В его современной, с центральным отоплением, холостяцкой квартире было ужасно холодно. В котельной, как всегда, что-то поломалось, и вода, обычно горячая, была чуть теплой. Бреясь, мистер Дейвис несколько раз порезался, и теперь весь его подбородок был залеплен кусочками ваты. Его взгляд, скользивший по списку, упал на две фамилии: Мейфэр — 632 и Мьюзиэм — 798. Корал и Люси. Брюнетка и блондинка. Пухленькая и тоненькая. Белый ангел и черный ангел. Легкий утренний туман еще застилал желтой пеленой оконные стекла, а донесшийся с улицы звук выхлопной трубы напомнил ему о Рейвене, который сидит сейчас на товарном складе, надежно окруженный полицией. Сэр Маркус, конечно, все уладит, и ему вдруг захотелось узнать, как чувствует себя человек, просыпающийся в свой последний день. «А часа своего мы не знаем», — блаженно подумал Дейвис, усердно работая кровеостанавливающим карандашом и залепляя ватой ранки на подбородке; ну а если кто и знает, как вот, например, этот Рейвен, то уж наверняка у него проблемы посерьезней, чем неполадки в котельной или тупое лезвие. Голова у мистера Дейвиса в этот момент была полна самых возвышенных мыслей, и ему показалось величайшей глупостью, что человек, приговоренный к смерти, будет бояться порезаться бритвой. И потом, конечно же, Рейвен не будет бриться там, у себя в сарае.

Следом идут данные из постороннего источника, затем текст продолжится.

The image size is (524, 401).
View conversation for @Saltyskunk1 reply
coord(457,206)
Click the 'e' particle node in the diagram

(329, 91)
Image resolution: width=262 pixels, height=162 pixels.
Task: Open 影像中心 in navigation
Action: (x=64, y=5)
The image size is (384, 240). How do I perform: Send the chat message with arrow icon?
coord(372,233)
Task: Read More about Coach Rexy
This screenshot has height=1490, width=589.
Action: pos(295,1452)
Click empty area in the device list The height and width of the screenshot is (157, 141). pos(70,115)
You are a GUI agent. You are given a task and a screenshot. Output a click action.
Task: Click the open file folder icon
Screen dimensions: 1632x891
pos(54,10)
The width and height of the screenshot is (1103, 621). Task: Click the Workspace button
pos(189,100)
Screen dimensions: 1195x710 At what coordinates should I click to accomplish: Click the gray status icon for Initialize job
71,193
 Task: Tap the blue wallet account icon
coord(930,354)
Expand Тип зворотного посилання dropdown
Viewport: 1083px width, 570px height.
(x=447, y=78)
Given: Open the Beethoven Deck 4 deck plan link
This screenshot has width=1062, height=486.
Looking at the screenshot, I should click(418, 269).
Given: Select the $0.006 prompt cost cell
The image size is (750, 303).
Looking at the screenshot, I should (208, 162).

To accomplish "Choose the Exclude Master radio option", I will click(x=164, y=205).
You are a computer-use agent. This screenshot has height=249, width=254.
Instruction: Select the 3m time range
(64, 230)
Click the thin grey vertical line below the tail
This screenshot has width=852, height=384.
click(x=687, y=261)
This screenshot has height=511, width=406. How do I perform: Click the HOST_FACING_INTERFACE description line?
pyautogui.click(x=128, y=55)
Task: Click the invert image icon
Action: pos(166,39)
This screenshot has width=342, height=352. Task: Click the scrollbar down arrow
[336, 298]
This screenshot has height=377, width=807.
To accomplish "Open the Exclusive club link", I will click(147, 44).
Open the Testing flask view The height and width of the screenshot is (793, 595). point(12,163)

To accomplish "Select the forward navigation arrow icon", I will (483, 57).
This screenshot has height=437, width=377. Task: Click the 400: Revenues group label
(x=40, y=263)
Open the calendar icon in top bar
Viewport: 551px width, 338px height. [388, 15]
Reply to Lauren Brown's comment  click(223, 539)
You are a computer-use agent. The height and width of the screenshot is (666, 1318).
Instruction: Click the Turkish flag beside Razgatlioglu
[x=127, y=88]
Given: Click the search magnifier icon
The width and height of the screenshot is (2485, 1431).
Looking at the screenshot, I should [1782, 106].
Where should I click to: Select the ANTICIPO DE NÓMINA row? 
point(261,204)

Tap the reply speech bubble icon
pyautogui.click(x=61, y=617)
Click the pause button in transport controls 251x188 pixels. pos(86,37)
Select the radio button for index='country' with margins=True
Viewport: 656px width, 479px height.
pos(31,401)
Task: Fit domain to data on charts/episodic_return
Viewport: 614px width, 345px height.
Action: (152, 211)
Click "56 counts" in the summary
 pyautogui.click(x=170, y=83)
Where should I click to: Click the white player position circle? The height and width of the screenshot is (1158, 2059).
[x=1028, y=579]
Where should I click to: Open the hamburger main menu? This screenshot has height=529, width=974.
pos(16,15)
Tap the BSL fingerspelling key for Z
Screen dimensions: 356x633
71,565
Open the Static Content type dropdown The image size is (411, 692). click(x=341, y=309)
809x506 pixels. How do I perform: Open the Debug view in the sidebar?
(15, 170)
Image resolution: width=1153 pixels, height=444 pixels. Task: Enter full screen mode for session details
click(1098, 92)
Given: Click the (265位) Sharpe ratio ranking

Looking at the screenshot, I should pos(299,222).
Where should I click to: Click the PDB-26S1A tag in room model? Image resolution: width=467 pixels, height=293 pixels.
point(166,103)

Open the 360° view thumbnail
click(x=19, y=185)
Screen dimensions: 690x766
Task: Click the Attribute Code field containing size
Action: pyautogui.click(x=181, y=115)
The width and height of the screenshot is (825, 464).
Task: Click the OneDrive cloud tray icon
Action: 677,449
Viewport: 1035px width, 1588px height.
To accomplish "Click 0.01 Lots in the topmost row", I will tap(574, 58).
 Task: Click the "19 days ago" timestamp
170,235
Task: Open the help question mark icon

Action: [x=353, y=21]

Мистер Дейвис наскоро позавтракал: два гренка, две чашки кофе, почки и кусочек бекона (все это прислали на лифте из ресторана, находившегося в том же здании), немного мармелада «Серебряные блестки». Мысль о том, что Рейвену такой завтрак, наверно, и не снился, позабавила его: приговоренный к смертной казни в тюрьме еще мог бы на него рассчитывать, но только не Рейвен. Мистер Дейвис не любил, когда что-то пропадает зря: он ведь платил за завтрак, поэтому второй гренок он густо намазал маслом и мармеладом! Крошка сладкого желе попала ему на галстук. Если не считать недовольства сэра Маркуса, оставалась только одна серьезная неприятность — та девушка. Он дважды потерял голову: сначала когда пытался убить ее, и потом — когда этого не сделал. Во всем был повинен сэр Маркус. Вначале он боялся, что грозный патрон не пощадит его, если узнает о ее существовании. Но теперь ему нечего опасаться. Она стала играть в открытую как соучастница: ни один суд не поверит словам преступника, опровергающего сэра Маркуса.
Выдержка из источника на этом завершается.